Architecture
Compass is designed to observe authentication without slowing it down. The core challenge: recording step-by-step flow data to a database during a latency-sensitive login request. Compass solves this with an asynchronous, channel-based architecture that decouples recording from the hot path.
The FlowRecorder
The FlowRecorder is the single entry point for all Compass operations. It’s injected into the authentication service and exposes three methods:
// Create a new flow (awaits persistence for FK safety)
async fn start_flow(realm_id, client_id, grant_type, ip, user_agent) -> FlowId
// Record a step (fire-and-forget, non-blocking)
fn record_step(flow_id, step_name, status, duration_ms, error_code, error_message)
// Mark the flow as completed (fire-and-forget, non-blocking)

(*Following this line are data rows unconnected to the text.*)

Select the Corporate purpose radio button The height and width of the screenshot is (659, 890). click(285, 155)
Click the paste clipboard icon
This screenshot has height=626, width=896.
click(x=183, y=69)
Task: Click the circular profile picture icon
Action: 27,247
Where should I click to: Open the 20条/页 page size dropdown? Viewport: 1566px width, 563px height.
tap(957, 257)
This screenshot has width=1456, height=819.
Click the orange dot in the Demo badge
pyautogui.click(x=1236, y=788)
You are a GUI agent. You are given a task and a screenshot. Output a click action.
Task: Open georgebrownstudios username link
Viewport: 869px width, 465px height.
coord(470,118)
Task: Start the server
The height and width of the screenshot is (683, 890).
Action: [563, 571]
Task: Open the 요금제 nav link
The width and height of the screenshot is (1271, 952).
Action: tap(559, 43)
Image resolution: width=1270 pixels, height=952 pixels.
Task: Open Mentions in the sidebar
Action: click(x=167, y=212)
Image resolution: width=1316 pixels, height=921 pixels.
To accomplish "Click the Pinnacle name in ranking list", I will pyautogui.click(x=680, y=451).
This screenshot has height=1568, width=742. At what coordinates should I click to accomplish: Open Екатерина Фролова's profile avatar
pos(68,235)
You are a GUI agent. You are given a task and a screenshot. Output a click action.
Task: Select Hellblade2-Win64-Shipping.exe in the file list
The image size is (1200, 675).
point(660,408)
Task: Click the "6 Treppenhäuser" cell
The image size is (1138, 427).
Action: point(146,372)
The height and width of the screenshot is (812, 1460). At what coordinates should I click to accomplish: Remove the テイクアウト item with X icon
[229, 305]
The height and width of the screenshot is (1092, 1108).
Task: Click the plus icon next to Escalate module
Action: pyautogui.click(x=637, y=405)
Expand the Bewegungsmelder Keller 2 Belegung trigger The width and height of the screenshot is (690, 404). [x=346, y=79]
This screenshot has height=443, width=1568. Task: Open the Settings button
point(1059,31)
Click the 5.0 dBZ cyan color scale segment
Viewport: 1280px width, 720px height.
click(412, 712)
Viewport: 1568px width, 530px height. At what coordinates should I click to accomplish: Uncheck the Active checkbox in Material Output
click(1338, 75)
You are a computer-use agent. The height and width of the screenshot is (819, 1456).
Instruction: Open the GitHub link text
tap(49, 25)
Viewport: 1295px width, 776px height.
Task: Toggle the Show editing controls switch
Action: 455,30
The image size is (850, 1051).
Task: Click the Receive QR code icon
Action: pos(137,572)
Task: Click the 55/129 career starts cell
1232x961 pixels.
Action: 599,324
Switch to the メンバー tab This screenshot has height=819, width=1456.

fn complete_flow(flow_id, status, duration_ms, user_id)
Channel Architecture
graph LR
AUTH[Authentication Service] -->|CompassEvent| CH[mpsc channel]
CH --> W[Writer Task]
W --> DB[(PostgreSQL)]The FlowRecorder communicates with a background writer task through a Tokio mpsc (multi-producer, single-consumer) channel. Three event types flow through the channel:
| Event | Behavior | Blocking? |
|---|---|---|
FlowStarted | Creates the flow record. Includes a oneshot acknowledgment channel. | Yes — waits for DB write |
StepRecorded | Persists a step record. | No — fire and forget |
FlowCompleted | Updates the flow with final status, duration, and user ID. | No — fire and forget |
Why FlowStarted Blocks
The start_flow() method is the only one that awaits a response. This is intentional: the flow ID is used as a foreign key on auth_sessions.compass_flow_id. If the flow hasn’t been persisted yet when the auth session is created, the FK constraint would fail. The oneshot acknowledgment ensures the flow exists in the database before returning:
pub async fn start_flow(&self, ...) -> FlowId {
let flow = CompassFlow::new(...);
let id = flow.id.clone();
let (ack_tx, ack_rx) = oneshot::channel();
self.send(CompassEvent::FlowStarted { flow, ack: ack_tx });
// Wait for the writer to persist the flow
let _ = ack_rx.await;
id
}
Backpressure and Graceful Degradation
The channel has a bounded capacity. When the channel is full (the writer can’t keep up):
try_send()fails immediately- The event is dropped
- A warning is logged:
"Compass: channel full, dropping event" - Authentication continues normally — Compass never blocks or fails a login
This is a deliberate design choice: observability data is valuable but not critical. A dropped step record is acceptable; a blocked login request is not.
Disabled Mode
When compass_enabled is false, the FlowRecorder is constructed with FlowRecorder::disabled():
pub fn disabled() -> Self {
Self {
enabled: Arc::new(AtomicBool::new(false)),
sender: None, // No channel allocated
}
}
All methods check the enabled flag first and return immediately. No channel, no events, no database writes. The Arc<AtomicBool> allows toggling at runtime without restarting the server.
Persistence Layer
Compass uses two repository traits for database access:
CompassFlowRepository
| Method | Description |
|---|---|
create_flow(flow) | Insert a new flow record |
update_flow_status(flow_id, status, completed_at, duration_ms, user_id) | Mark a flow as completed |
get_flows(realm_id, filter) | Query flows with filtering and pagination |
get_flow_by_id(flow_id) | Fetch a single flow by ID |
count_flows(realm_id, filter) | Count matching flows |
purge_old_flows(older_than) | Delete flows older than a given date |
get_stats(realm_id) | Aggregate statistics for a realm |
CompassFlowStepRepository
| Method | Description |
|---|---|
create_step(step) | Insert a step record |
get_steps_for_flow(flow_id) | Fetch all steps for a flow |
Both repositories are implemented via SeaORM against PostgreSQL, following FerrisKey’s hexagonal architecture (traits in ports.rs, implementations in infrastructure/).
Data Lifecycle
Retention
Compass flows accumulate over time. For a high-traffic realm, this can mean thousands of flows per day. The purge_old_flows(older_than) method removes flows (and their steps, via CASCADE) older than a given timestamp.
Plan your retention
Compass does not auto-purge. Set up a scheduled task to call purge_old_flows() periodically — for example, deleting flows older than 30 days. This keeps the database manageable and queries fast.
Storage Estimate
A rough estimate per flow:
| Component | Size |
|---|---|
| Flow record | ~200 bytes |
| Step record (each) | ~150 bytes |
| Average steps per flow | 3–5 |
For a realm with 10,000 logins/day, that’s approximately 7–9 MB/day or 250 MB/month. Plan your PostgreSQL storage accordingly.